(Stored items)
┏━━
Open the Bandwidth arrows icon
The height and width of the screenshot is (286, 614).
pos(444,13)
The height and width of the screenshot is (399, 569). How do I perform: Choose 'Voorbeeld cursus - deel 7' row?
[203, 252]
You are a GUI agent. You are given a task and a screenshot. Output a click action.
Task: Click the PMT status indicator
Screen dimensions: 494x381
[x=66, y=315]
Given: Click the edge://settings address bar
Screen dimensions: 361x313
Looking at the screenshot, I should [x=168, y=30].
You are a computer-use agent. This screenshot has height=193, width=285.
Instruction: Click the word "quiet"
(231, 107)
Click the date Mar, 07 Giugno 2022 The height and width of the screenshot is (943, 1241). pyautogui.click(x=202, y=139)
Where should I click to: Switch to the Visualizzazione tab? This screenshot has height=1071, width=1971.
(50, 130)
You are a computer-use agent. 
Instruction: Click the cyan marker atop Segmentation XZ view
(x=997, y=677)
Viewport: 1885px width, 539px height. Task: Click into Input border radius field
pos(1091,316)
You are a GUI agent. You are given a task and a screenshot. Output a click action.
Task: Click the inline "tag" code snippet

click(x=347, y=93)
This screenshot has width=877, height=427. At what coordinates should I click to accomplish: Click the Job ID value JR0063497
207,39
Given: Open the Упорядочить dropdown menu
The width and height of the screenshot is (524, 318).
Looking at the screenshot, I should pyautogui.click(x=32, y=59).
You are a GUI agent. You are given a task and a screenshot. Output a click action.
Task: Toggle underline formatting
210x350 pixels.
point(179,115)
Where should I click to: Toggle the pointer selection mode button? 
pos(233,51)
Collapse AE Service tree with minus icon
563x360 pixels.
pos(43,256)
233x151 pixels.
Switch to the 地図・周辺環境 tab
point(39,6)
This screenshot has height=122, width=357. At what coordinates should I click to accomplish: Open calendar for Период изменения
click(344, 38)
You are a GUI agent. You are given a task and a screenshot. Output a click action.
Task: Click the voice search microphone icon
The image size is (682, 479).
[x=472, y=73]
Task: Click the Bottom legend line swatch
┗━━
● EXERCISE BRIEF:
Count the lines in the records above that contain the string "pyautogui", treating uppercase and lowercase letters as different. Reply with the number alone.

● TASK OUTPUT:
2